Хладнокровно (ЛП)
Я ставлю сумку и опускаюсь на сиденье, книги лежат на моих бедрах, пока я смотрю вверх на Уэса.
— Какую тему ты должна была подготовить для меня сегодня? — спрашивает он.
Не то чтобы он не знал. Он из тех людей, которые точно помнят, как я высморкалась на его уроке год назад. Он проверяет нас на каждом шагу, убеждаясь, что не ошиблась, выбрав и меня, и Сэмюэля для своих супервизий.

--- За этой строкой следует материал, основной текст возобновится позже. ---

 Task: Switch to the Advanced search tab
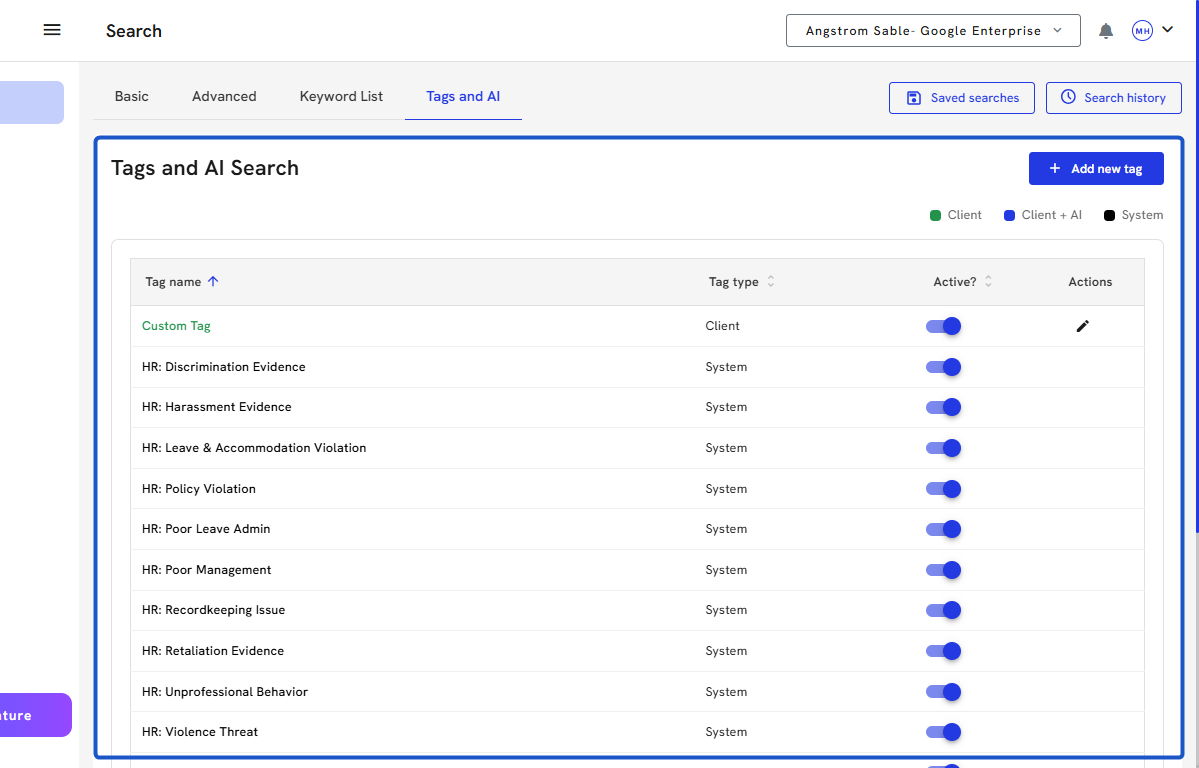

Они всегда выглядят одинаково. У каждого предмета есть свое контрольное время, отдельное от лекций, которые проходят раз в две недели. Одновременно не может присутствовать более четырех студентов, и каждый должен написать работу на заранее выбранную тему. Иногда у нас есть строго установленные аспекты, на которых мы должны сосредоточиться, а иногда это зависит только от нас. А затем мы представляем ее, рассказываем обо всем, что у нас есть, и задаем вопросы, если это необходимо. Это может быть утомительно, но благодаря характеру таких занятий, они делают студентов более подготовленными ко всему, что выходит за рамки теоретической базы.
Сделав еще один глубокий вдох, чтобы успокоить свое все еще колотящееся сердце, я достаю папку, куда, как я помню, засунула свою исследовательскую работу на сегодня.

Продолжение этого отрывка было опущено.